§ **SOURCE MATERIAL**:

-------

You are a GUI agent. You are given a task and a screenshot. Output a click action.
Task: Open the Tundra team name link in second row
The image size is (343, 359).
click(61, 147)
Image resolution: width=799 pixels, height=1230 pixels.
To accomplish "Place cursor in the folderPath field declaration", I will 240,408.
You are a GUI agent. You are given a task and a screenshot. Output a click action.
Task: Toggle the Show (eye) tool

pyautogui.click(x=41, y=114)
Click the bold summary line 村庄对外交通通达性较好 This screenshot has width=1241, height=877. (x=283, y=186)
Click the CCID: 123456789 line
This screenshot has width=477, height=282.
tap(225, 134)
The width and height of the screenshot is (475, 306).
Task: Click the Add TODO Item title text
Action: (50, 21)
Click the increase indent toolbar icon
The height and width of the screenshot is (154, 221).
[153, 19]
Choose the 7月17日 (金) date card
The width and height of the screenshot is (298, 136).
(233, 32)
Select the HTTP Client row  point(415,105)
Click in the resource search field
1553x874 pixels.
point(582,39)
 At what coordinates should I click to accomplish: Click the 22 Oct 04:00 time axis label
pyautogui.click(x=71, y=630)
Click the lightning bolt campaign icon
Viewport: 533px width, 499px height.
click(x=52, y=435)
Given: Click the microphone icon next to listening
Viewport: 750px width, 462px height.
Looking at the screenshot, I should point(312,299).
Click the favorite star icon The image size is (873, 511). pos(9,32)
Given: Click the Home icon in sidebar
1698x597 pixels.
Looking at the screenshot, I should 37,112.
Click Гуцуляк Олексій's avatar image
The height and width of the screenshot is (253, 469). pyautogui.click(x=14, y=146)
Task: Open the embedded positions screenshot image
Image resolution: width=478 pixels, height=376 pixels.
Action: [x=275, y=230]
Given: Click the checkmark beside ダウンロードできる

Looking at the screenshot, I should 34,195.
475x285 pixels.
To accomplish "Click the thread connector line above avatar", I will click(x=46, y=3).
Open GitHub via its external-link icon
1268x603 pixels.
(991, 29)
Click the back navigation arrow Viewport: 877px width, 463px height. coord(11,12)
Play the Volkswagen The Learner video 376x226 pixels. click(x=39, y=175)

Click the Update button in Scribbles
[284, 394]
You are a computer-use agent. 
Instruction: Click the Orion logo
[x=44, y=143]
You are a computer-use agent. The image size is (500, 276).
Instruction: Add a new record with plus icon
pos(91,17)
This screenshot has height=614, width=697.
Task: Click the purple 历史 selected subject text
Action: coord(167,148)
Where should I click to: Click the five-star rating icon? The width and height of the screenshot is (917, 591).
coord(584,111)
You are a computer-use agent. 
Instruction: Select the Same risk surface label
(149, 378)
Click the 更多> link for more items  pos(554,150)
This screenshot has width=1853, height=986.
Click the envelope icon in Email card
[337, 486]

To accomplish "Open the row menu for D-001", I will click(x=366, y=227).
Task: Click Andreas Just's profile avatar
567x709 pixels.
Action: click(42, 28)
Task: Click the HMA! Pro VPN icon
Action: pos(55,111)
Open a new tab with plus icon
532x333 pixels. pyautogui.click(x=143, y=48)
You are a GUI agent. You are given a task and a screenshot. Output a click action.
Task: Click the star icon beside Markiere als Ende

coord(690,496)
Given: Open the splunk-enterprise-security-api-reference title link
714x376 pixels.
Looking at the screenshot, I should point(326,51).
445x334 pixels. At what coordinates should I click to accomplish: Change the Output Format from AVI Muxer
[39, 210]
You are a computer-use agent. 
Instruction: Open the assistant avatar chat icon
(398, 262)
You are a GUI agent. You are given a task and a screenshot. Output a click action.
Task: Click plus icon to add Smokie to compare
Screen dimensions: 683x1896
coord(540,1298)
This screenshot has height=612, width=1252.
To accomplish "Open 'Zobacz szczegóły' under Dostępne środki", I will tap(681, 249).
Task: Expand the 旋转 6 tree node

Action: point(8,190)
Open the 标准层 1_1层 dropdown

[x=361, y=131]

-------

§ **WHAT THE EXERCISE ASKS**: Quote the material exactly, leaving nothing out.

§ **OUTPUT OF THE TASK**:
You are a GUI agent. You are given a task and a screenshot. Output a click action.
Task: Open the Tundra team name link in second row
The image size is (343, 359).
click(61, 147)
Image resolution: width=799 pixels, height=1230 pixels.
To accomplish "Place cursor in the folderPath field declaration", I will 240,408.
You are a GUI agent. You are given a task and a screenshot. Output a click action.
Task: Toggle the Show (eye) tool

pyautogui.click(x=41, y=114)
Click the bold summary line 村庄对外交通通达性较好 This screenshot has width=1241, height=877. (x=283, y=186)
Click the CCID: 123456789 line
This screenshot has width=477, height=282.
tap(225, 134)
The width and height of the screenshot is (475, 306).
Task: Click the Add TODO Item title text
Action: (50, 21)
Click the increase indent toolbar icon
The height and width of the screenshot is (154, 221).
[153, 19]
Choose the 7月17日 (金) date card
The width and height of the screenshot is (298, 136).
(233, 32)
Select the HTTP Client row  point(415,105)
Click in the resource search field
1553x874 pixels.
point(582,39)
 At what coordinates should I click to accomplish: Click the 22 Oct 04:00 time axis label
pyautogui.click(x=71, y=630)
Click the lightning bolt campaign icon
Viewport: 533px width, 499px height.
click(x=52, y=435)
Given: Click the microphone icon next to listening
Viewport: 750px width, 462px height.
Looking at the screenshot, I should point(312,299).
Click the favorite star icon The image size is (873, 511). pos(9,32)
Given: Click the Home icon in sidebar
1698x597 pixels.
Looking at the screenshot, I should 37,112.
Click Гуцуляк Олексій's avatar image
The height and width of the screenshot is (253, 469). pyautogui.click(x=14, y=146)
Task: Open the embedded positions screenshot image
Image resolution: width=478 pixels, height=376 pixels.
Action: [x=275, y=230]
Given: Click the checkmark beside ダウンロードできる

Looking at the screenshot, I should 34,195.
475x285 pixels.
To accomplish "Click the thread connector line above avatar", I will click(x=46, y=3).
Open GitHub via its external-link icon
1268x603 pixels.
(991, 29)
Click the back navigation arrow Viewport: 877px width, 463px height. coord(11,12)
Play the Volkswagen The Learner video 376x226 pixels. click(x=39, y=175)

Click the Update button in Scribbles
[284, 394]
You are a computer-use agent. 
Instruction: Click the Orion logo
[x=44, y=143]
You are a computer-use agent. The image size is (500, 276).
Instruction: Add a new record with plus icon
pos(91,17)
This screenshot has height=614, width=697.
Task: Click the purple 历史 selected subject text
Action: coord(167,148)
Where should I click to: Click the five-star rating icon? The width and height of the screenshot is (917, 591).
coord(584,111)
You are a computer-use agent. 
Instruction: Select the Same risk surface label
(149, 378)
Click the 更多> link for more items  pos(554,150)
This screenshot has width=1853, height=986.
Click the envelope icon in Email card
[337, 486]

To accomplish "Open the row menu for D-001", I will click(x=366, y=227).
Task: Click Andreas Just's profile avatar
567x709 pixels.
Action: click(42, 28)
Task: Click the HMA! Pro VPN icon
Action: pos(55,111)
Open a new tab with plus icon
532x333 pixels. pyautogui.click(x=143, y=48)
You are a GUI agent. You are given a task and a screenshot. Output a click action.
Task: Click the star icon beside Markiere als Ende

coord(690,496)
Given: Open the splunk-enterprise-security-api-reference title link
714x376 pixels.
Looking at the screenshot, I should point(326,51).
445x334 pixels. At what coordinates should I click to accomplish: Change the Output Format from AVI Muxer
[39, 210]
You are a computer-use agent. 
Instruction: Open the assistant avatar chat icon
(398, 262)
You are a GUI agent. You are given a task and a screenshot. Output a click action.
Task: Click plus icon to add Smokie to compare
Screen dimensions: 683x1896
coord(540,1298)
This screenshot has height=612, width=1252.
To accomplish "Open 'Zobacz szczegóły' under Dostępne środki", I will tap(681, 249).
Task: Expand the 旋转 6 tree node

Action: point(8,190)
Open the 标准层 1_1层 dropdown

[x=361, y=131]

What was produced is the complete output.